Reputation: 9235
I'm writing a simple OpenCL application using a very basic kernel. I have only one workgroup, and I am attempting to vary the number of work items. I've noticed that when I use only the CPU, I can have any number of work items. However, when I use only the GPU, it seems I can only have 512,1024,2048,... work items. 256 will generate errors, as will any number that isn't a power of two.
I've found this experimentally, but how can I find this information programmatically, presumably from the OpenCL C++ API?
Upvotes: 3
Views: 901
Reputation: 2844
The wavefront/warp size is a kernel parameter and not a device parameter (altough it is in fact hardware imposed), so you can query the wavefront/warp size by using clGetKernelWorkGroupInfo()
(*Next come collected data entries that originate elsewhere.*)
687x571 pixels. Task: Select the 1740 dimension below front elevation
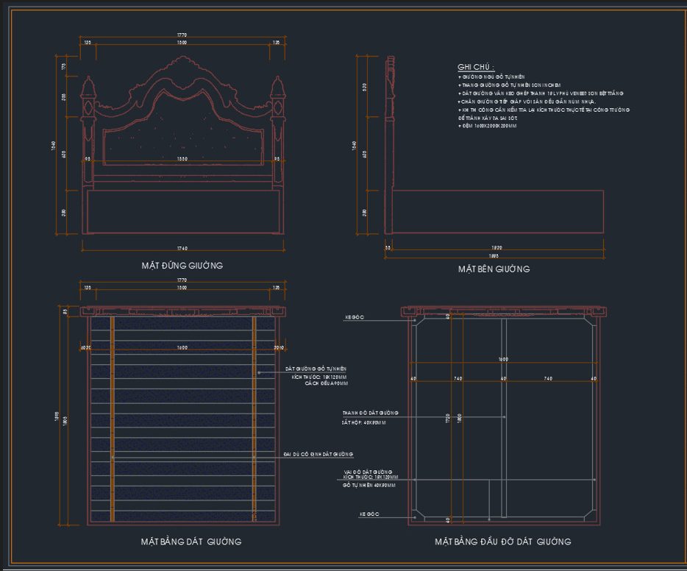pyautogui.click(x=182, y=249)
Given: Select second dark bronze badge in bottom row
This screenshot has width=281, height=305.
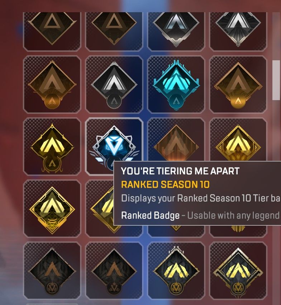Looking at the screenshot, I should pos(114,271).
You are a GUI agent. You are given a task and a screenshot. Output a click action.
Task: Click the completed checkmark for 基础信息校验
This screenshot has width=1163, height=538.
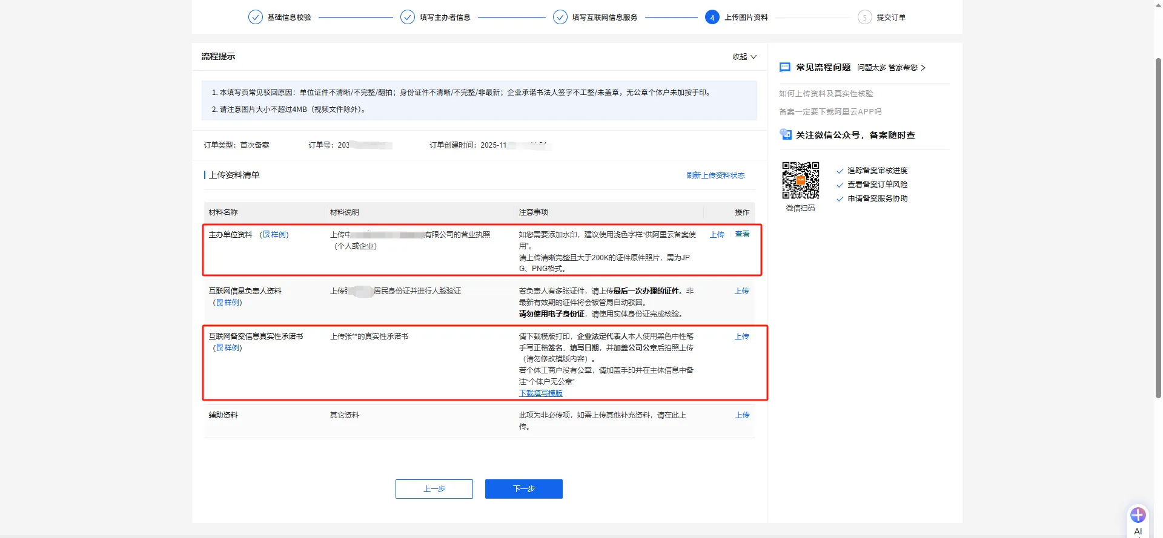(x=256, y=18)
with CL_KERNEL_PREFERRED_WORK_GROUP_SIZE_MULTIPLE
.
See the documentation at: http://www.khronos.org/registry/cl/sdk/1.1/docs/man/xhtml/clGetKernelWorkGroupInfo.html
NOTE: CL_KERNEL_PREFERRED_WORK_GROUP_SIZE_MULTIPLE
was introduced in OpenCL 1.1.
Upvotes: 1
Reputation: 2933
There is a device limit for the workgroup size, and for a given kernel depending on its resource usage. You can query the maximum possible workgroup size for a device with clGetDeviceInfo() with CL_DEVICE_MAX_WORK_GROUP_SIZE. For a kernel, you can get the maximum workgroup size with clGetKernelWorkGroupInfo() using CL_KERNEL_WORK_GROUP_SIZE.
As for smaller sizes, on the GPU, the workgroup size must be a multiple of the wavefront/warp size. This is 32 on Nvidia, and 64 for most AMD GPUs (but 32 for some). You can query the warp size using Nvidia's cl_nv_device_attribute_query (which provides the option CL_DEVICE_WARP_SIZE_NV for clGetDeviceInfo()), but there's no good way to get it on AMD. I just assume it is 64.
Additionally, the global work size must be divisible by the workgroup size in each dimension. It's usually best to round up your global size to some multiple of the workgroup size, and then avoid out of bounds workitems in your kernel.
Upvotes: 4